Scientists have described what they say is the first known fossil of a four-legged snake. The limbs of the 120-or-so-million-year-old, 20-centimeter-long creature are remarkably well preserved and end with five slender digits that appear to have been functional. Thought to have come from Brazil, the fossil would be one of the earliest snakes found, suggesting that the group evolved from terrestrial precursors in Gondwana, the southern remnant of the supercontinent Pangaea. But although the creature’s overall body plan—and indeed, many of its individual anatomical features—is snakelike, some researchers aren’t so sure that it is a part of the snake family tree.
The team’s scientific interpretation may be the least controversial aspect of the discovery, which they report online today in Science. The specimen’s provenance seems to be murkier than the silty waters that once buried its carcass. Whereas the team’s analyses strongly suggest the fossil came from northeastern Brazil, details of when it was unearthed and how it eventually ended up in the German museum where it now resides remain a mystery. Those details matter to many researchers and especially to some from Brazil, because it’s been illegal to export fossils from that nation since 1942.
Aptly, the new species has been dubbed Tetrapodophis amplectus. The genus name, in Greek, means “four-footed serpent.” (Previously, fossils of creatures considered to be protosnakes have only sported one set of limbs, usually hindlimbs.) The species name amplectus, which comes from Latin, means “embracing” and refers to the creature’s flexibility and presumed ability to wrap tightly around its prey. The front part of the fossil—which appears to be complete and has all bones in their original, lifelike arrangement—lies in a tight coil, a demonstration of the animal’s extreme limberness, says Nicholas Longrich, a vertebrate paleontologist at the University of Bath in the United Kingdom and co-author of the new study. Besides the tiny limbs, the specimen sports a skull the size of a human fingernail, 160 spinal vertebrae, and 112 vertebrae in the tail.
The fossil had resided in a private collection for several decades before it gained the attention of team member David Martill of the University of Portsmouth. He stumbled across the specimen during a field trip with students to Museum Solnhofen in Germany. No notes about when or where it was collected are available, the researchers say. But certain characteristics of the limestone that entombed the fossil, as well as the distinct orange-brown color of the bones themselves, strongly suggest it came from a particular area of northeastern Brazil, Longrich says. The sediment that became those rocks accumulated in calm waters on the floor of a lake or a lagoon sometime between 113 million and 126 million years ago, he notes.

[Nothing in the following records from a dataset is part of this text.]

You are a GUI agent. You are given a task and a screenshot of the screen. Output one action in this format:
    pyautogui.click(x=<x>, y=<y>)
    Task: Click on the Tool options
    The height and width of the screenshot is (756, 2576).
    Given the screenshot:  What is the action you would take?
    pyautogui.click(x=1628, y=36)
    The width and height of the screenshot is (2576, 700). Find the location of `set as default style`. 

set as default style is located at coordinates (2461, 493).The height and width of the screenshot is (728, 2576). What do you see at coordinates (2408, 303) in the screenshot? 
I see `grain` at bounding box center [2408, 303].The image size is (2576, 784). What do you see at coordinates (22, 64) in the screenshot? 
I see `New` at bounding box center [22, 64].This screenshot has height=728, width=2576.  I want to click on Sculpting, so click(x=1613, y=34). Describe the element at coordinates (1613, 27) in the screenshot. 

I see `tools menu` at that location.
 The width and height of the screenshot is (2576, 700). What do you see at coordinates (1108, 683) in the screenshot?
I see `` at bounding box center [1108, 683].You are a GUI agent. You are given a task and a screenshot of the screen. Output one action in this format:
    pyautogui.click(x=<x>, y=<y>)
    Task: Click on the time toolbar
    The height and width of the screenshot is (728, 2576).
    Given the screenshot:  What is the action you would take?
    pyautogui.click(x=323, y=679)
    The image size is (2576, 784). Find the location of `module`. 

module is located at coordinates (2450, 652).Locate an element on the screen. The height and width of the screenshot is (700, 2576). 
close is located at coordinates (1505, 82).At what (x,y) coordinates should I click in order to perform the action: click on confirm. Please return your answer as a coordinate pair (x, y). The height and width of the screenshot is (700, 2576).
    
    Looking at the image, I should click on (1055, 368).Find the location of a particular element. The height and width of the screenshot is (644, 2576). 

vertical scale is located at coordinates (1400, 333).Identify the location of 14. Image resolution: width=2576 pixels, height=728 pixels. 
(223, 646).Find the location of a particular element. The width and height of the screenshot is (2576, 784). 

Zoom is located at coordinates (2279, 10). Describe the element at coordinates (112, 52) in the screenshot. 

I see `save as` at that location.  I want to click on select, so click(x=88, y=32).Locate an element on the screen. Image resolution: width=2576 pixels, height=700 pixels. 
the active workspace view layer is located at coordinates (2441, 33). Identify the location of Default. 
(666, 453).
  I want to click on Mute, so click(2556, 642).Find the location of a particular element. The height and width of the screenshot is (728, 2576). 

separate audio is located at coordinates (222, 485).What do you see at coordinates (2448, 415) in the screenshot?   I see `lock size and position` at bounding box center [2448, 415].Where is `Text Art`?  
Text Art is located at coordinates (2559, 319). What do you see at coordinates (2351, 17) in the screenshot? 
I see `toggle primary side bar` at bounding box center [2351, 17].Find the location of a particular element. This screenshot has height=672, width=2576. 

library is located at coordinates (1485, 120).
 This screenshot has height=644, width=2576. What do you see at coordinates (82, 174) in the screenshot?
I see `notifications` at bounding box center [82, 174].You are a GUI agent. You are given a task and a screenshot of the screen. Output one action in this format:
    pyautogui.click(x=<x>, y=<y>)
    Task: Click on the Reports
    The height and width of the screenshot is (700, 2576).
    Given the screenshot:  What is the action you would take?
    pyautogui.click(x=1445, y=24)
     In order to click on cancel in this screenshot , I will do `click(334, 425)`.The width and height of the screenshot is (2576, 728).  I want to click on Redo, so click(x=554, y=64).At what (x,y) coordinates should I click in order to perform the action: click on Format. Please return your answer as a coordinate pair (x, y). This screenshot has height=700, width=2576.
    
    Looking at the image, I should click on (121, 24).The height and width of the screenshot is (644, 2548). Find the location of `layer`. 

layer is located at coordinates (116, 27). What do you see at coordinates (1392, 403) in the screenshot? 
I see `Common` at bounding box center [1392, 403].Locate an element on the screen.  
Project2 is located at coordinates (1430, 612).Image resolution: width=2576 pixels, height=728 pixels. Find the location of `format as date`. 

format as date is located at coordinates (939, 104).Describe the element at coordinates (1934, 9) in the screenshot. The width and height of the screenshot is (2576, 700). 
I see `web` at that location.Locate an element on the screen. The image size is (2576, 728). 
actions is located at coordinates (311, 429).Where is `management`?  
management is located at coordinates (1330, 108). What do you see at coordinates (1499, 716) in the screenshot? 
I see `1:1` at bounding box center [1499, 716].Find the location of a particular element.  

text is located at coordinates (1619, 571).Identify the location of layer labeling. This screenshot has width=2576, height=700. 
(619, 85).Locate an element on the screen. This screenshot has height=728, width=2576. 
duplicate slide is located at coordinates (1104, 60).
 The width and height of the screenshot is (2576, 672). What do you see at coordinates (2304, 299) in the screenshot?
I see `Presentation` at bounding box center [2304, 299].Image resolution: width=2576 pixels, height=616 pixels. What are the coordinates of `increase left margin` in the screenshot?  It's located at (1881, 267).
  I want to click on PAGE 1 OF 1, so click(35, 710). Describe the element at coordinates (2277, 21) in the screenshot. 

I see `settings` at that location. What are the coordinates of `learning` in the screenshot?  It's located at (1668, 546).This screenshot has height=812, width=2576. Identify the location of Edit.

Regarding the legality of the fossil’s collection or export from its presumed home country, Martill says “Who knows how the fossil came from Brazil”? Furthermore, he notes, to assert that the fossil was collected illegally a person would need to ascertain when it was unearthed. But such questions are irrelevant to the fossil’s scientific significance, Martill maintains. “Personally I don’t care a damn how the fossil came from Brazil or when,” he says.
Many features of Tetrapodophis point to its snakiness. Among squamates, the group of reptiles that also includes lizards, only snakes have more than 150 spinal vertebrae, the researchers note. The creature’s teeth are pointy and slightly curved. Also, the fossil includes some scales that stretch across the full width of the belly, a trait known only in snakes. The dramatically reduced size of the creature’s limbs, as well as a cylindrical rather than a flattened tail, suggest that snakes evolved from terrestrial animals that burrowed, not from marine creatures as some researchers have proposed, Longrich says.